You may wish to obtain quantities from multiple tables, or place constraints on quantities in one table while obtaining measurements from another. For instance, you may want magnitudes (from PhotoObj) from all objects spectroscopically identified (SpecObj) as galaxies. To perform these types of queries, you must use a join. You can join any two (or more) tables in the databases as long as they have some quantity in common (typically an object or field ID). To actually perform the join, you must have a constraint in the WHERE clause of your query forcing the common quantity to be equal in the two tables.Here is an example, getting the g magnitudes for stars in fields where the PSF fitting worked well:
SELECT s.psfMag_g FROM Star s, Field f WHERE s.fieldID = f.fieldID and s.psfMag_g < 20 and f.pspStatus = 2
Notice how we define abbreviations for the table names in the FROM clause; this is not necessary but makes for a lot less typing. Also, you do not have to ask for quantities to be returned from all the tables. You must specify all the tables on which you place constraints (including the join) in the FROM clause, but you can use any subset of these tables in the SELECT. If you use more than two tables, they do not all need to be joined on the same quantity. For instance, this three way join is perfectly acceptable:
SELECT p.objID,f.field,g.run FROM PhotoObj p, Field f, Segment g WHERE f.fieldid = p.fieldid and f.segmentid = g.segmentid
The type of joins shown above are called inner joins. In the above examples, we only return those objects which are matched between the multiple tables. If we want to include all rows of one of the tables, regardless of whether or not they are matched to another table, we must perform an outer join. One example is to get photometric data for all objects, while getting the spectroscopic data for those objects that have spectroscopy.

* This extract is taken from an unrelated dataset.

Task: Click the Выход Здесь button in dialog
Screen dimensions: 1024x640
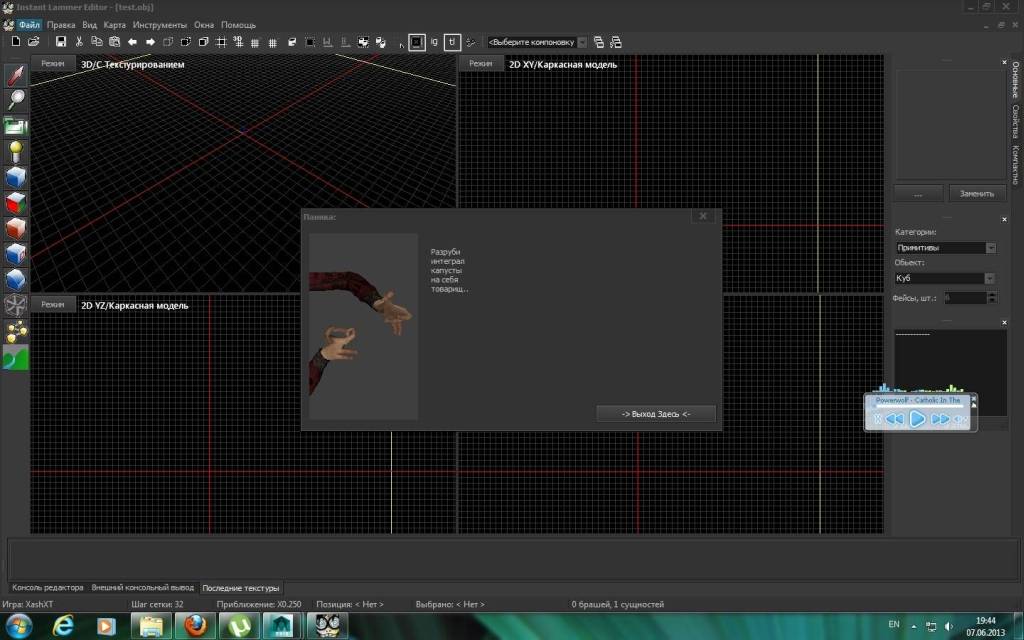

In the example below, we perform a left outer join, which means that we will get all entries (regardless of matching) from the table on the left side of the join. In the example below, the join is on P.objID = s.BestObjID; therefore, we will get all photometric (P) objects, with data from the spectroscopy if it exists. If there is no spectroscopic data for an object, we'll still get the photometric measurements but have nulls for the corresponding cpectroscopy.
select P.objID, P.ra, P.dec, S.SpecObjId, S.ra, S.dec from PhotoObj as P left outer join SpecObjAll as S on P.objID = s.BestObjID
You can join across more than one table, as long as every pair you are joining has a quantity in common; not all tables need be joined on the same quantity. For example:
SELECT TOP 1000 g.run, f.field, p.objID FROM photoObj p, field f, segment g WHERE f.fieldid = p.fieldid and f.segmentid = g.segmentid and f.psfWidth_r > 1.2 and p.colc > 400.0
Note how the Field and PhotoObj are joined on the fieldID, while the join between Field and Segment uses segmentID.
When using table valued functions, you must do the join explicitly (rather than using "="). To do this, we use the syntax
SELECT quantities
FROM table1
JOIN table2 on table1.quantity = table2.quantity
WHERE constraints
For instance, in the example below, we use the function dbo.fGetNearbyObjEq to get all objects within a given radius (in this case, 1') of a specified coordinate. This is a table-valued, so it returns a table, containing the ObjIDs and distances of nearby objects. We want to get further photometric parameters on the returned objects, so we must join the output table with PhotoObj.:
SELECT G.objID, GN.distance
FROM Galaxy as G
JOIN dbo.fGetNearbyObjEq(115.,32.5, 1) as GN
on G.objID = GN.objID
WHERE (G.flags & dbo.fPhotoFlags('saturated')) = 0
SQL provides a number of ways to reorder, group, or otherwise arrange the output of your queries. Some of these options are:
SELECT count(r) FROM Galaxy
SELECT distinct run FROM Field
SELECT top 100 r FROM Star
SELECT top 1000 u,g,r FROM Star order by g,r desc
SELECT min(r),max(r) FROM PhotoPrimary group by typeYou can use this to count how many of each object type is loaded as primary photometric objects, for instance:
SELECT count(r) FROM PhotoPrimary group by type
It is easy to construct very complex queries which can take a long time to execute. When writing queries, one can often rewrite them to run faster. This is called optimization.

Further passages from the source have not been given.